Using Similarity to Evaluate Factual Consistency in Summaries
Yuxuan Ye, Edwin Simpson, Raul Santos Rodriguez
TL;DR
This work addresses the challenge of evaluating factual consistency in abstractive summaries, where traditional metrics like ROUGE fall short. It introduces SBERTScore, a zero-shot, sentence-level factuality metric based on cosine similarity between sentence embeddings of source and summary sentences, with granularity choices to avoid truncation. Empirical results show SBERTScore compares favorably with token-level metrics like BERTScore and appeals to zero-shot comparisons with NLI and QA-based metrics, while offering superior efficiency. The paper also demonstrates that combining diverse metrics can further enhance factuality detection, and discusses limitations in handling negation and neutral-highly similar text, pointing to future research directions.
Abstract
Cutting-edge abstractive summarisers generate fluent summaries, but the factuality of the generated text is not guaranteed. Early summary factuality evaluation metrics are usually based on n-gram overlap and embedding similarity, but are reported fail to align with human annotations. Therefore, many techniques for detecting factual inconsistencies build pipelines around natural language inference (NLI) or question-answering (QA) models with additional supervised learning steps.
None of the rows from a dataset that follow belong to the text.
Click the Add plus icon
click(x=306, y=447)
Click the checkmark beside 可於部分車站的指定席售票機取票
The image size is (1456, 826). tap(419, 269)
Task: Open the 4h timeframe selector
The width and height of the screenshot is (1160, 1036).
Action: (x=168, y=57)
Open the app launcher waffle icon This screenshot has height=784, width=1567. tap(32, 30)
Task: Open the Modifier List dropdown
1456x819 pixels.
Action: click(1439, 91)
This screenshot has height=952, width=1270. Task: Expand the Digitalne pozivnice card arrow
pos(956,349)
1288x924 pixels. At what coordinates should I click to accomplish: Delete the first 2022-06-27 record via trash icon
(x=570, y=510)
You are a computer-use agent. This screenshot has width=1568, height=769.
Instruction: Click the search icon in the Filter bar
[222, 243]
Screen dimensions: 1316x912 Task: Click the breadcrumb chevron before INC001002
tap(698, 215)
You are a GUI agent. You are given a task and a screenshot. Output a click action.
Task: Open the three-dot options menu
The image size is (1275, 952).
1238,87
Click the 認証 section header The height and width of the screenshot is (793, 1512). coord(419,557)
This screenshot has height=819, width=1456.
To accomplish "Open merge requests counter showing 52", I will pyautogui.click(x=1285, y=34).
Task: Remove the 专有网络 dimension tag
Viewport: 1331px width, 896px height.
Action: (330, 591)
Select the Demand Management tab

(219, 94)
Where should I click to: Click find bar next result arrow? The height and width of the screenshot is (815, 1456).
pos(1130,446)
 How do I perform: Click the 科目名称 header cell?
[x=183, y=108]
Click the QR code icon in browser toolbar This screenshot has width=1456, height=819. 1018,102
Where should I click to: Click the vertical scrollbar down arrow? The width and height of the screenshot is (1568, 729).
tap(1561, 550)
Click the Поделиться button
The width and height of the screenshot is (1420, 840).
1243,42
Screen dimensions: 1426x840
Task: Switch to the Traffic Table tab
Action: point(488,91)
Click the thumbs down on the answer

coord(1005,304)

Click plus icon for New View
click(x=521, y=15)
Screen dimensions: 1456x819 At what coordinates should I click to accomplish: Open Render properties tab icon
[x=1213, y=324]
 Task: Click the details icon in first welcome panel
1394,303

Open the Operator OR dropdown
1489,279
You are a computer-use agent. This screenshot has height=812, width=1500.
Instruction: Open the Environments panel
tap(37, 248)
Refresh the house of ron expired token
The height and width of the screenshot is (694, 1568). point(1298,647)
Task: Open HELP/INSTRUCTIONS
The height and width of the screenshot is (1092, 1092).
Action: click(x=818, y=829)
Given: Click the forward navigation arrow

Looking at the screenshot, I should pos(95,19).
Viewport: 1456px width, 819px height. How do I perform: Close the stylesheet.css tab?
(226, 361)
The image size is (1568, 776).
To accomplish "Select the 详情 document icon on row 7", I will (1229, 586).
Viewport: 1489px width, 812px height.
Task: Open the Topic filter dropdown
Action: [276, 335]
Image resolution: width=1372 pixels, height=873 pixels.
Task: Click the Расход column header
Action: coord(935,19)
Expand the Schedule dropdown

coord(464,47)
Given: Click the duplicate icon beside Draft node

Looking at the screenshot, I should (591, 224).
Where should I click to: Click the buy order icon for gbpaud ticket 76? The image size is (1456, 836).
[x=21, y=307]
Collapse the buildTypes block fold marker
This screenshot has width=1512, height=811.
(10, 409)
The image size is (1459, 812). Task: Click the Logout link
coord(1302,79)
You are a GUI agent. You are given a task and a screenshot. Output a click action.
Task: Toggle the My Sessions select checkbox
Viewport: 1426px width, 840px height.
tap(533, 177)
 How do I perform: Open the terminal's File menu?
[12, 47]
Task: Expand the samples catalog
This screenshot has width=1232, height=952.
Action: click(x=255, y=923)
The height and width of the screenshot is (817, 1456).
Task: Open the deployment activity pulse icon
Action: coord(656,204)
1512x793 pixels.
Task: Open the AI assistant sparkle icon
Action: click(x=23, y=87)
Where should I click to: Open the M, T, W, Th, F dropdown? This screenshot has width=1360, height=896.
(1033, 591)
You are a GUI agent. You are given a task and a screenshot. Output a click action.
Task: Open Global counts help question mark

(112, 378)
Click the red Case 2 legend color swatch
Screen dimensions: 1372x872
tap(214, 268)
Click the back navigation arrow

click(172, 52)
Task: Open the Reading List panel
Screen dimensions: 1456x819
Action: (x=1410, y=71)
In this paper, we revisit similarity-based metrics, showing that this failure stems from the comparison text selection and its granularity. We propose a new zero-shot factuality evaluation metric, Sentence-BERT Score (SBERTScore), which compares sentences between the summary and the source document. It outperforms widely-used word-word metrics including BERTScore and can compete with existing NLI and QA-based factuality metrics on the benchmark without needing any fine-tuning. Our experiments indicate that each technique has different strengths, with SBERTScore particularly effective in identifying correct summaries. We demonstrate how a combination of techniques is more effective in detecting various types of error.